Tuesday, July 14, 2015

Calling the Hillary Clinton Question


Pay attention, teachers. 

To the exasperation of workers everywhere, the American Federation of Teachers (AFT) suddenly voted to endorse former Secretary of State Hillary Clinton for U.S. president. Though the union made a similarly timed endorsement of her in 2008, this year's bow to Clinton has a growing number of members questioning its motivation. After all, there are enough people currently running for president to fill a school bus, and the destruction of public education has so far received less Big Media scrutiny than Donald Trump's hairline.


Much of the vitriol for the Clinton endorsement is justifiably directed at AFT president and Hillary backslapper Randi Weingarten. Rather than use the election to galvanize 1.6 million educators around issues that matter to lives and livelihoods, Weingarten prematurely called the question, strong-arming teachers into campaigning for a woman whose biggest donors expect her to attack labor unions and public education.


Clinton is a former U.S. senator from New York and big fan of Governor Andrew Cuomo, a neoliberal ass clown who has eviscerated due process rights for teachers in his state while simultaneously underfunding and overtesting students and their schools.

Clinton condones Cuomo

Weingarten is also close to Clinton, and this hasty endorsement appears as nothing more than nepotism run amok. Though she would follow Clinton to the Hamptons and back, the same cannot be said of many of her members. 


Weingarten claims this endorsement was pushed by union leaders in swing states, but Vermont Senator Bernie Sanders has drawn bigger crowds than anyone in those states, and don't think that a teacher or twenty in the crowd does not nod whenever Sanders speaks of removing the influence of Big Money from politics, for example. 


The conviction that Clinton will easily win the democratic nomination so we might as well support her plays on our most superficial and cynical political paradigms; inevitability builds tyrants, not leaders. Similar to Barack Obama in 2008, Hillary clearly views Sanders as a threat to her inevitability, and has reached out to her friend Randi to dam his progressive tide. 


Clinton has no credibility in the fight against Big Money in politics, however, unless and until she decides to offer Eli Broad and Bill Gates a refund. As a result, should Clinton receive the nomination, campaign finance will merely graze the stratosphere of the presidential debates, with both the moderators and candidates obsessing over psychos on the other side of the world instead of the corporate sociopaths along our shores.
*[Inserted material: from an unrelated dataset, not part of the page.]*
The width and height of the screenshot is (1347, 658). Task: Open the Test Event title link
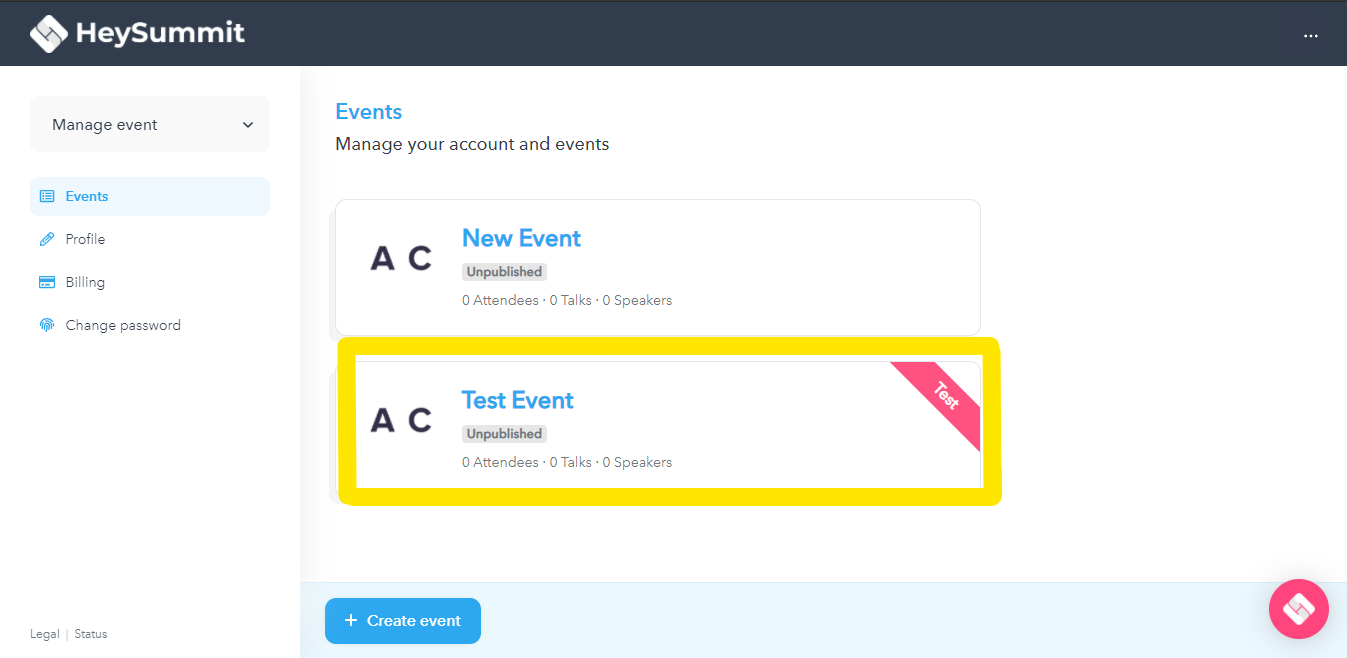point(517,400)
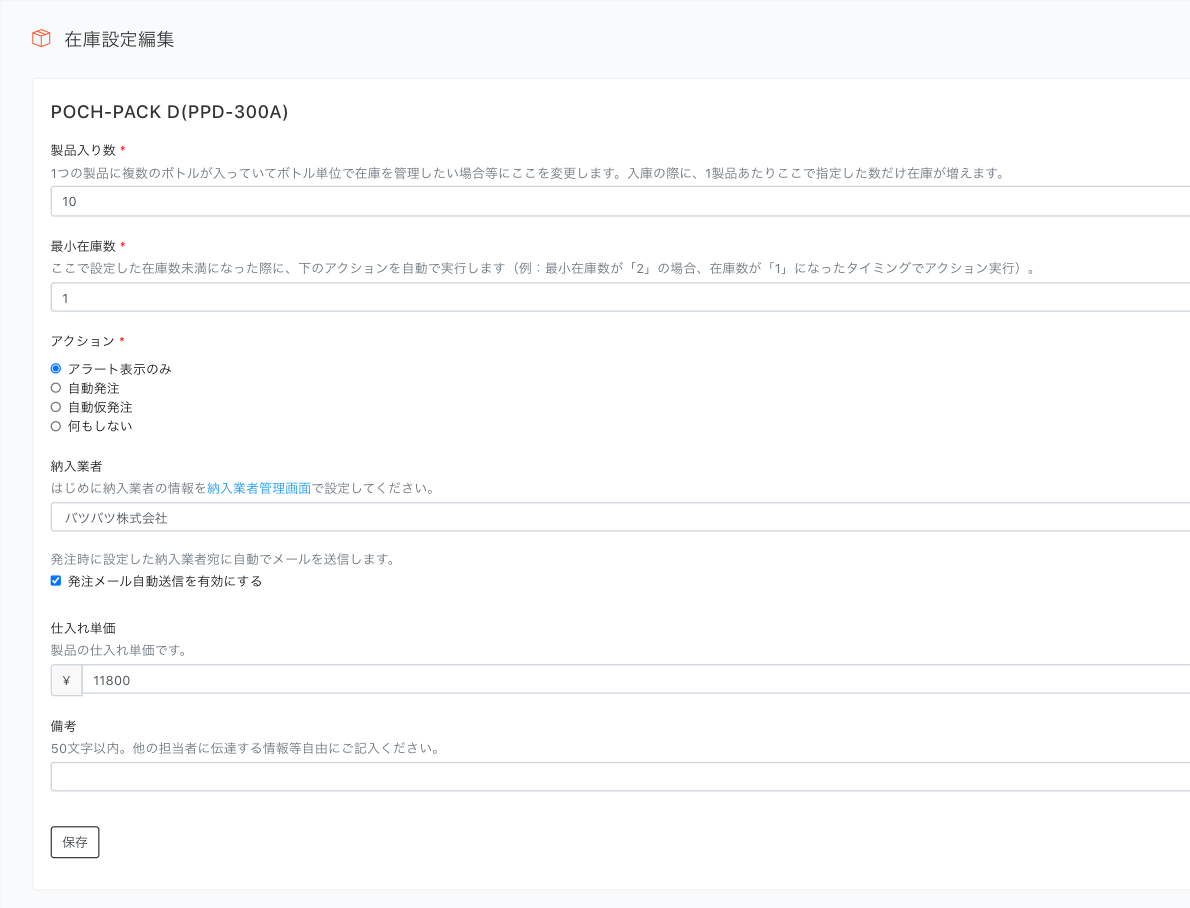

Education will likely also receive its usual brusque treatment in 2016, since it will be in the best interests of both major parties to disregard the plutocrats behind the curtain. If Clinton wins the nomination, vital debate about issues such as Common Core and high-stakes tests will be tempered by phrases like "Education reform is a bipartisan issue" and "Let's agree to disagree on that one." In the meantime, public education will sink further into oblivion, ignored in favor of nonsensical arguments about deleted emails and the constitutionality of health care and marriage. 

Randi Weingarten has a lot of work to do if she expects the AFT to work for Hillary Clinton.

Bernie Sanders is a successful and seasoned senator, former congressman and mayor. He is not going away soon.  

If anything, the AFT 's endorsement of Clinton will only stoke the fires of Bernie's campaign, with working teachers everywhere poking its embers.

It will be up to Weingarten and others to tamp down the flames of dissent and disgust engulfing corporate Clinton.